Update: Since posting these thoughts, Mark Carney, Governor of the Bank of England, has spoken and brought a calm of sorts. David Cameron has announced he will step down as Prime Minister, and Nicola Sturgeon, Scottish First Minister, has announced her intention to begin the process of working towards a second Scottish independence referendum.

Warning…long post, early thoughts and subject to revision:

So the UK is leaving the EU.

In the midst of inevitable short term panic from some quarters it’s worth remembering that after the Prime Minister invokes Article 50 regarding EU membership (which he doesn’t have to do straight away), there is, I think, a two year period of negotiations before the UK would actually leave the EU. Everything doesn’t have to be decided in the next 24 hours.

On a side note it’s also worth pointing out that the referendum is not, as far as I can tell, actually legally binding. Parliament is sovereign in the UK (unless it’s overruled by the EU – not any more…) and Cameron could (in theory) ignore the wishes of the country and put it to a vote in Parliament if he thought he could win, or even argue for a second referendum. Of course he’s not going to do that.

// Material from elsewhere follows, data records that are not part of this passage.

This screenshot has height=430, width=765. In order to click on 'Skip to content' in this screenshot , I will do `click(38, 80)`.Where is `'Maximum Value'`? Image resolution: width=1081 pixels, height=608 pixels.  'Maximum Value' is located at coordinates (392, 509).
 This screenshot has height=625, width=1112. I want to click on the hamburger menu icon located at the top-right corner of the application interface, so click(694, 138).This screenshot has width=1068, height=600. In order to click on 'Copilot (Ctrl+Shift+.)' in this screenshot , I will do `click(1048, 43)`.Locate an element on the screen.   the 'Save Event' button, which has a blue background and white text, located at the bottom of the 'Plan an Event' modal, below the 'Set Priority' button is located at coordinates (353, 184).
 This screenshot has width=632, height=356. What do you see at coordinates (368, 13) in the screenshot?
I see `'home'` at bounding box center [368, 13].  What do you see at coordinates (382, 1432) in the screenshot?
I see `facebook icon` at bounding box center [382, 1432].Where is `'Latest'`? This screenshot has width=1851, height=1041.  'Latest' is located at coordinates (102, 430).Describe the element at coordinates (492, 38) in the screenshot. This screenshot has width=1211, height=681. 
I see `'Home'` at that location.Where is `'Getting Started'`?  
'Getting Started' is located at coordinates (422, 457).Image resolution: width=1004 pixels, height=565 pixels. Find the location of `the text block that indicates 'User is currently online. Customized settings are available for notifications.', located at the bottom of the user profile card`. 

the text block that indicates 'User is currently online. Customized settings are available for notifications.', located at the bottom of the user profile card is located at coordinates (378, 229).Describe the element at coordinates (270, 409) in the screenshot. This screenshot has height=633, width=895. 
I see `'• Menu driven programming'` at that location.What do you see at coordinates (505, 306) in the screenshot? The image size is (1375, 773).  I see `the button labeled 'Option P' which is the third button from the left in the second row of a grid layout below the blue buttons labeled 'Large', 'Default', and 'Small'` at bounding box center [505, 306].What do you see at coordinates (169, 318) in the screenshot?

No matter how you voted I think it’s vitally important to work together now in a common cause to reform, build and rebuild. I confess I honestly thought the Remain vote would win. The very word Leave can have negative connotations depending on context. I heard David Cameron on tv recently saying Britain wasn’t a nation of quitters, we stay and fight. I couldn’t help thinking that there are some relationships where the balance of ‘power’ means one party having the power and the other party being on the receiving end of it, and not in a good way. In some relationships quitting, leaving, while a supremely tough decision, can also be a life saver, not without pain and anguish and not without a time of uncertainty, but nonetheless a route to a better, healthier life. At the time I wasn’t necessarily thinking of that in terms of the EU debate, more in terms of Cameron’s words about not quitting. Sometimes quitting is essential, or rather quitting one situation in order to free yourself to move into another.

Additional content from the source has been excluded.